I assure you, the bureaucrats got paid in a timely manner.  Even most corporations, as sleazy as they might be in other policy areas (like buying legislation favorable to their own self-interests) likely paid people on schedule.

But the “Little People?”  Who cares…

So I’d like to begin this morning by thanking Presidents Washington and Lincoln for collectively providing several days of float to ill-managed private corporations that don’t keep a payroll’s worth of float in their bank accounts and then go cry poor to the little people.

Like the old saying goes:  Everyone is equal in America, exceptin’ some is more equal than others.

And those who believe slavery ended in Lincoln’s time missed that child support orders past age 18 are their own special kind of slavery and this other example (financial slavery/abuse) are still doing just fine and well.

Thanks a bunch.

An Exceptional Company

Not all companies treat their workers like doggie treats.

I was pleasantly surprised back in December to learn of one exceptional company here in Texas which actually walks-the-talk when comes to employee relations.

The WhatABurger here in Palestine closed down in December to be torn down and replaced with a brand new (presumably bigger and more efficient) store.

But you know what they did?  Paid all their full-time workers while the old building was raised and the new one is being built.

THAT, my friends, is a QUALITY COMPANY and it’s why Texans who like burgers will go out of their way to find a WhatABurger location.

They are also the only burger joint I’m aware of that will let you have your burger’s meat done without adding salt to it…So when I have the double meat, everything on it except the Jalapenos and extra dill pickle and ketchup, I convince myself I’m still watching my diet.

When they reopen?  I’ll be there in the first 48-hours.

Ure Doesn’t Get It

We’ve had several interesting comments (see the comments section of this site) on my remarks vis-à-vis the Post Parenting world.  I raised some questions about whether playing a video game with a child (like a first person shooter game) really constituted parenting.

Here’s one of the thoughtful replies to roll around since the non-invisible class has play-time today…

George,

Regarding your piece of Friday about the video game magazine and your musings; you’re but another of the baby-boomers (and older) who’ve missed out on something of a social entertainment revolution.

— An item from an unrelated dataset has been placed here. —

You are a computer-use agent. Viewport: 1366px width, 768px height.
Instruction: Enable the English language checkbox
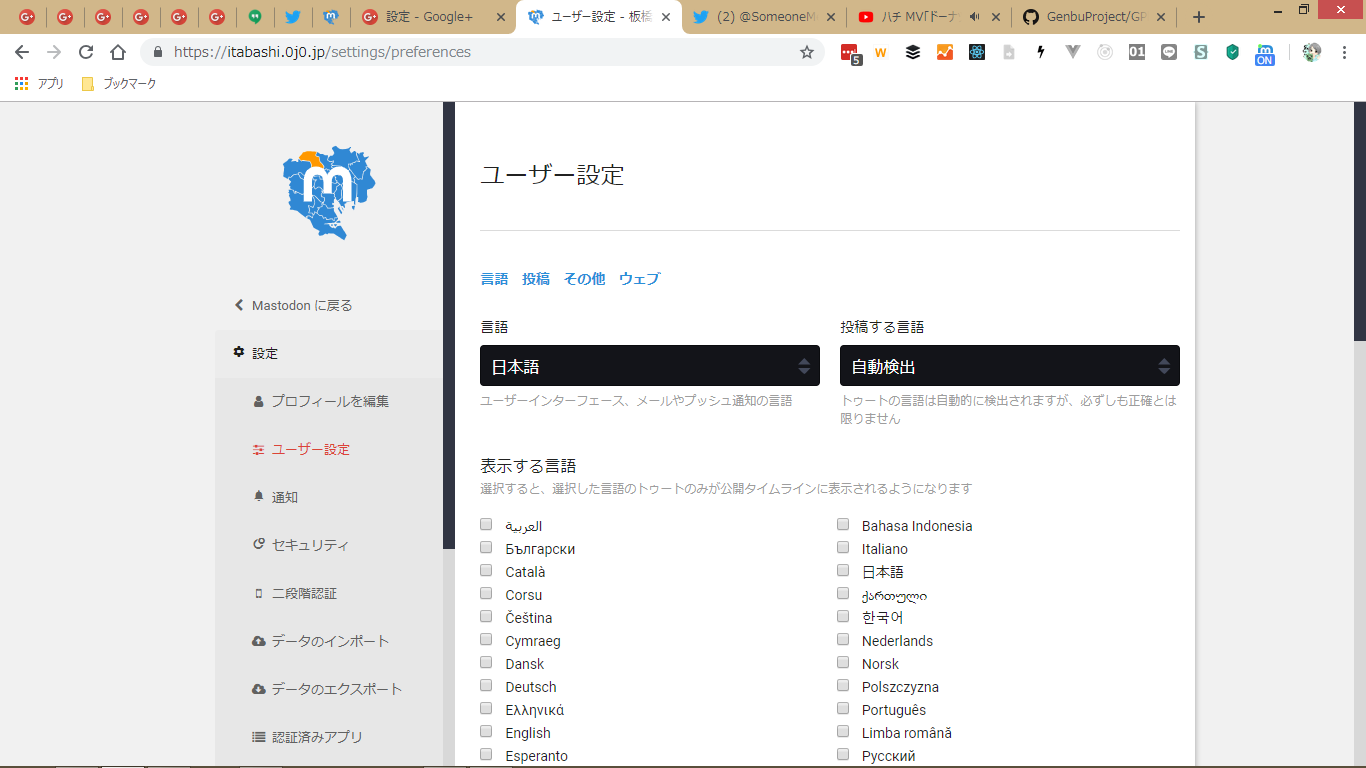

This is a bit longish, but I think you’ll find it of interest.

FWIW, I too am a boomer, (b. 1962) but have also been working as a GameStop store manager for nearly 10 years now. I’ve noted over time that few above my age are much aware of, let alone into, video games, but most of following generations are. While I did enjoy one of the first games as a teen, Pong, I had a long hiatus in between. Because, like you, I grew up building things out of the scrap pile.

Treehouses, floating down the canals, playing outside, 4-H. Of course, that was back in the day of being able to play in empty lots, of which there were quite a few. This was before the dark age of liability lawsuits for kids that stubbed their toes on someone’s property, then a lawyer sued and someone lost their land.